## START Data section

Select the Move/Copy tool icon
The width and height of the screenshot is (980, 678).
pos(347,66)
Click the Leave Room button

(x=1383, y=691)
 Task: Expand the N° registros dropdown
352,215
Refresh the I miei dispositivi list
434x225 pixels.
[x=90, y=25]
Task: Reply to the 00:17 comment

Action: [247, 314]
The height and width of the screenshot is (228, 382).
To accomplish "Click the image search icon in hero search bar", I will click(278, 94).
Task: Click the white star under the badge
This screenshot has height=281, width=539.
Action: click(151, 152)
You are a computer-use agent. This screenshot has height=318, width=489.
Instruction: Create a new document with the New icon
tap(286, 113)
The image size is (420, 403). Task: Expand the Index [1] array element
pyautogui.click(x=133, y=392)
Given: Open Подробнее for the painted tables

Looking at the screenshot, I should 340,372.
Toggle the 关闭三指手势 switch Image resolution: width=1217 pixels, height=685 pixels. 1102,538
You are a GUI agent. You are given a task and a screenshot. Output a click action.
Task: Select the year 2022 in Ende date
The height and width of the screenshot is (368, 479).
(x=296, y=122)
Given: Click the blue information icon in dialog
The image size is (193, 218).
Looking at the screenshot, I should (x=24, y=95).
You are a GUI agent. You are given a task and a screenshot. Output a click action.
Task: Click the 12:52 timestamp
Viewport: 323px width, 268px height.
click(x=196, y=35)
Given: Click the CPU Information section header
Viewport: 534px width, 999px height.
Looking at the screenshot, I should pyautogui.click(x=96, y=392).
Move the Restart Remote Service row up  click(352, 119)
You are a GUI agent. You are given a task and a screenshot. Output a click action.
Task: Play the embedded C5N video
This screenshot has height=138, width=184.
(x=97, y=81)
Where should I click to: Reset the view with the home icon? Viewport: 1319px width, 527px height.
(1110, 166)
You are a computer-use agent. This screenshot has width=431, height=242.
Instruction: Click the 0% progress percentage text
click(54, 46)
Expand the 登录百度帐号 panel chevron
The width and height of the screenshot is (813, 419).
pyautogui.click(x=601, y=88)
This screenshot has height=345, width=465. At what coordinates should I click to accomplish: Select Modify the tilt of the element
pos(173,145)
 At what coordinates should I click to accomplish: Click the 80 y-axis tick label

## END Data section

◆ What is needed
Copy out the lines above without any changes.

◆ Response to this task
Select the Move/Copy tool icon
The width and height of the screenshot is (980, 678).
pos(347,66)
Click the Leave Room button

(x=1383, y=691)
 Task: Expand the N° registros dropdown
352,215
Refresh the I miei dispositivi list
434x225 pixels.
[x=90, y=25]
Task: Reply to the 00:17 comment

Action: [247, 314]
The height and width of the screenshot is (228, 382).
To accomplish "Click the image search icon in hero search bar", I will click(278, 94).
Task: Click the white star under the badge
This screenshot has height=281, width=539.
Action: click(151, 152)
You are a computer-use agent. This screenshot has height=318, width=489.
Instruction: Create a new document with the New icon
tap(286, 113)
The image size is (420, 403). Task: Expand the Index [1] array element
pyautogui.click(x=133, y=392)
Given: Open Подробнее for the painted tables

Looking at the screenshot, I should 340,372.
Toggle the 关闭三指手势 switch Image resolution: width=1217 pixels, height=685 pixels. 1102,538
You are a GUI agent. You are given a task and a screenshot. Output a click action.
Task: Select the year 2022 in Ende date
The height and width of the screenshot is (368, 479).
(x=296, y=122)
Given: Click the blue information icon in dialog
The image size is (193, 218).
Looking at the screenshot, I should (x=24, y=95).
You are a GUI agent. You are given a task and a screenshot. Output a click action.
Task: Click the 12:52 timestamp
Viewport: 323px width, 268px height.
click(x=196, y=35)
Given: Click the CPU Information section header
Viewport: 534px width, 999px height.
Looking at the screenshot, I should pyautogui.click(x=96, y=392).
Move the Restart Remote Service row up  click(352, 119)
You are a GUI agent. You are given a task and a screenshot. Output a click action.
Task: Play the embedded C5N video
This screenshot has height=138, width=184.
(x=97, y=81)
Where should I click to: Reset the view with the home icon? Viewport: 1319px width, 527px height.
(1110, 166)
You are a computer-use agent. This screenshot has width=431, height=242.
Instruction: Click the 0% progress percentage text
click(54, 46)
Expand the 登录百度帐号 panel chevron
The width and height of the screenshot is (813, 419).
pyautogui.click(x=601, y=88)
This screenshot has height=345, width=465. At what coordinates should I click to accomplish: Select Modify the tilt of the element
pos(173,145)
 At what coordinates should I click to accomplish: Click the 80 y-axis tick label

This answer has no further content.